Martim, consciente da limitação, orientou a equipe a expurgar dados com mais de 40 dias que não tivessem relação com as vítimas ou locais de interesse. Para os casos suspeitos, pediu que alterassem o comportamento dos robôs para gravar os passos na Internet por tempo indefinido.
— Sim, vai ficar lenta, mas é uma estratégia. Quarenta e cinco dias é muito pouco. Já estamos quase completando 60 dias do primeiro assassinato. Designe algumas pessoas de sua equipe para expurgar dados de mais de 40 dias que não tenham nenhum tipo de ligação ou possível contato com qualquer vítima ou com suspeitos, embora ainda não tenhamos nenhum. Não exclua informações de quem trabalha ou frequenta a Assembleia Legislativa, os restaurantes e bares envolvidos, a empresa de transporte, enfim, de forma a termos uma grande massa de dados, que envolverá os possíveis suspeitos, por bem mais de 45 dias — concluiu Martim.
Antes de prosseguirmos ao próximo capítulo e aos problemas que estas decisões levaram, caso o leitor não esteja acostumado com o termo robô de Internet, cabe aqui um pequeno esclarecimento.
Não se trata de um boneco ou máquina operando computadores e consultando a Internet. Os robôs de Internet, que podem também ser conhecidos simplesmente como bots ou crawlers, são sistemas informáticos programados para realizar tarefas de forma autônoma, sem um operador online.
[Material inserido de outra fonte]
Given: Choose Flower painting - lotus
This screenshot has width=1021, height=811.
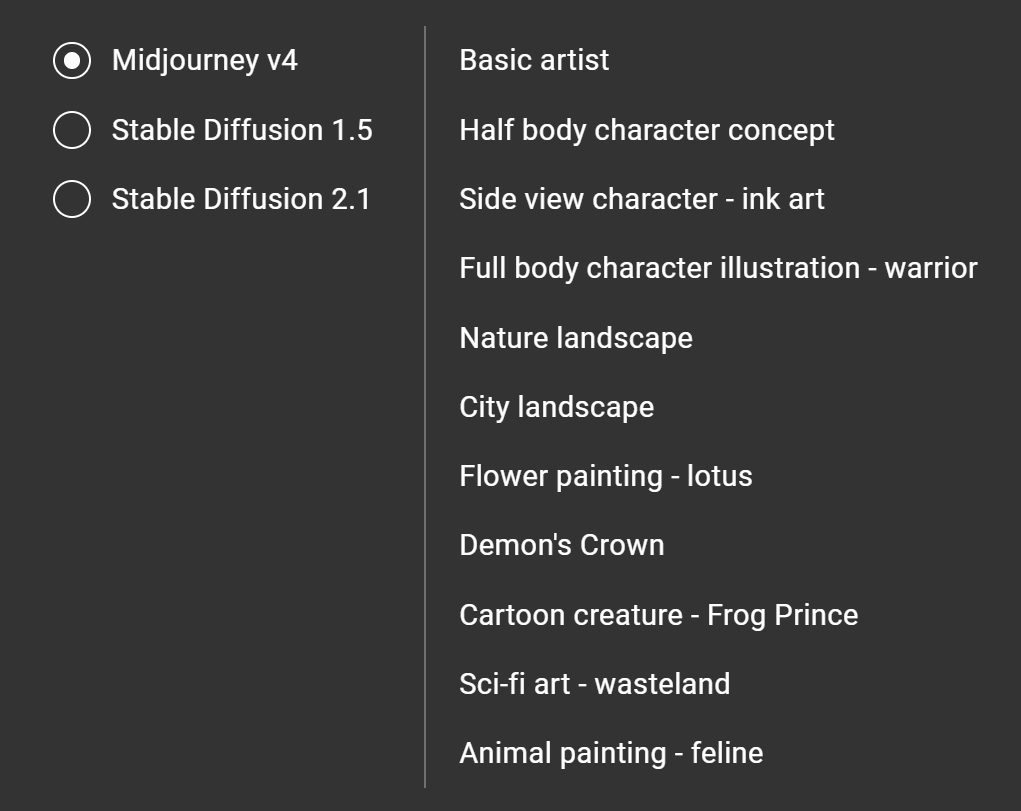Looking at the screenshot, I should point(605,476).
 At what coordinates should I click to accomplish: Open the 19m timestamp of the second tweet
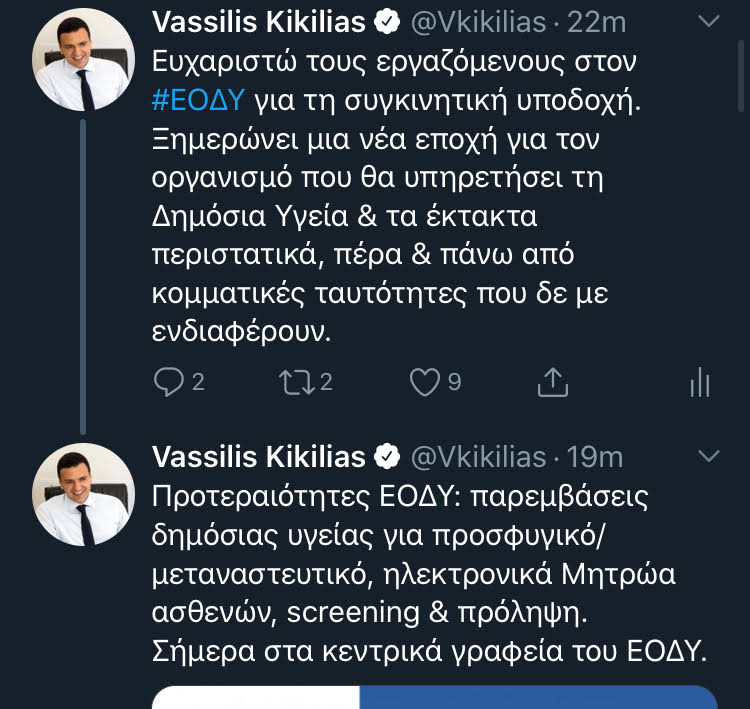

Seus objetivos são reunir informações e usá-las com diferentes propósitos, que costumam ser úteis e inofensivos para usuários em geral, mas também podem ser usados de forma abusiva por criminosos. Pesquisas mostram que desde 2016, os bots correspondem a mais de 50% do tráfego total da Internet.
A Google, por exemplo, tem um robô chamado Googlebot que possui a função de rastrear, indexar e ranquear sites que estão disponíveis na pesquisa do mecanismo de busca. Ou seja, não existem usuários humanos que precisem cadastrar todos os sites existentes no Google, para que apareçam na pesquisa.
Outro exemplo de bots são os chatbots, que aparecem quando você precisa entrar em contato com uma empresa e a primeira parte do atendimento é conduzida por mensagens automáticas, como se estivesse mesmo conversando com um robô. Em alguns casos, apenas essa ferramenta de comunicação é o suficiente para resolver um problema, solucionar uma dúvida ou receber uma informação relevante. Aqui cabe um parêntesis pessoal deste autor: acredito que boa parte dos chatbots foram programados para fazer você desistir do contato.
Baseado na forma que a maioria das pessoas usa a Internet, é quase impossível que você não tenha interagido com um robô, se beneficiado ou afetado negativamente pela ação de um deles. Eles estão por aí, registrando como você chegou em qualquer endereço da Internet e quanto tempo ficou no site.
Não se engane, eles sabem se você está ou não acessando meu blog e minhas redes sociais.